The 6 Best Spotting Scopes Under $500

1. Leupold SX-2 Alpine 20-60x80 – Best Overall

Leupold SX-2 Alpine 20-60x80
Image Credit - Leupold

The SX-2 Alpine spotting scope is capable of providing clear and sharp resolution throughout all hours of the day and across its entire magnification range. It has a drawback or two, but it’s easily one of the best spotting scopes for its price point.

Pros:

  • HD Optics
  • Oversized eyepiece
  • Rugged construction
  • Fog/waterproof
  • Lifetime guarantee

Cons:

  • ED glass confusion

The SX-2 Alpine has Leupold’s Advanced Optical System with HD quality. Leupold lacks mentioning any ED elements, but the glass was made with calcium-fluoride (much like ED glass, right?) that helps to reduce the dispersion of lightwaves at the objective lens. So yes, while there will be some chromatic aberration, it might only be visible on the higher powers and in difficult light conditions that most spotting scopes struggle with too.

Helping to keep you longer behind the eyepiece by reducing fatigue and compensating for less-than-perfect eye alignment is the oversized 59.94mm eyepiece and the 19-18mm of eye relief. All-day glassing, big game hunts, and long-range spotting of groupings are tasks the Alpine HD is well suited to.

Build quality is covered with an impressively balanced speed-to-precision helical focus, fogproof and waterproof body, and it’s been tested to perform in extreme climate conditions from -40 to 160-degrees Fahrenheit.

If the name is any indication, you may have to put in for a hunting unit where you can test it to its limit. High mountain hunts for black bears, whitetails, mules, elk, and bighorn sheep are more productive when you have glass that can keep up with the harsh alpine conditions.

2. Athlon Argos HD 20-60x85 – Best Value

Athlon Argos HD 20-60x85
Image Credit - Athlon Optics

The Argos HD mustn’t be compared to more expensive scopes as it’s one of the cheapest in this price range. To get a colossal 85mm spotter for under $400, it’s a budget buy with value.

Pros:

  • 85mm aperture
  • Advanced FMC coatings
  • Helical focus
  • Fog/waterproof
  • Extendable sunshade

Cons:

  • Optical quality vs marketing

It may be harsh to be so blunt about the optical quality of the Argos HD, but the marketing implies that it has a couple things that it, in fact, lacks. It does not have ED glass or additional elements that can be confirmed to provide high-definition optics. Athlon says the scope has “phase coated Porro prisms” but Porro prisms are inherently unaffected by beam splitting that occurs in roof prisms.

Given data:
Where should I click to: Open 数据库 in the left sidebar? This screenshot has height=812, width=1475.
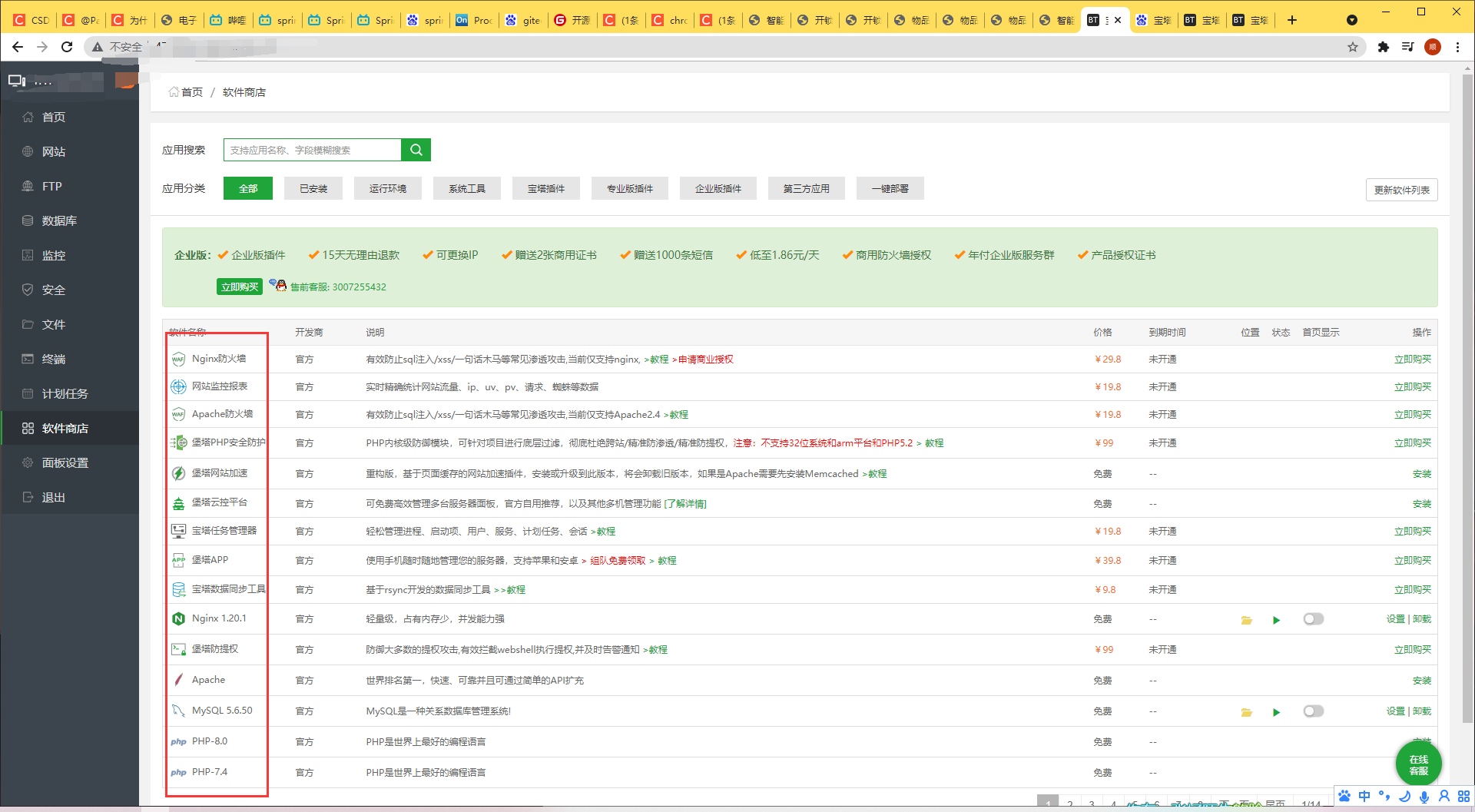[x=59, y=220]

Requirements:
**1)** For each statement, say yes or no for whether it agrees with the spotting scope review, and quote the deciding words: (a) The SX-2 Alpine was tested to work from -40 to 160 degrees Fahrenheit. (b) Leupold says the SX-2 Alpine has ED elements. (c) The Argos HD has ED glass.
**2)** In the spotting scope review, how big is the eyepiece on the SX-2 Alpine?
The data above comes from another source.

Full solutions:
**1)**
(a) Yes: "it’s been tested to perform in extreme climate conditions from -40 to 160-degrees Fahrenheit"
(b) No: "Leupold lacks mentioning any ED elements"
(c) No: "It does not have ED glass or additional elements that can be confirmed to provide high-definition optics"

**2)** 59.94mm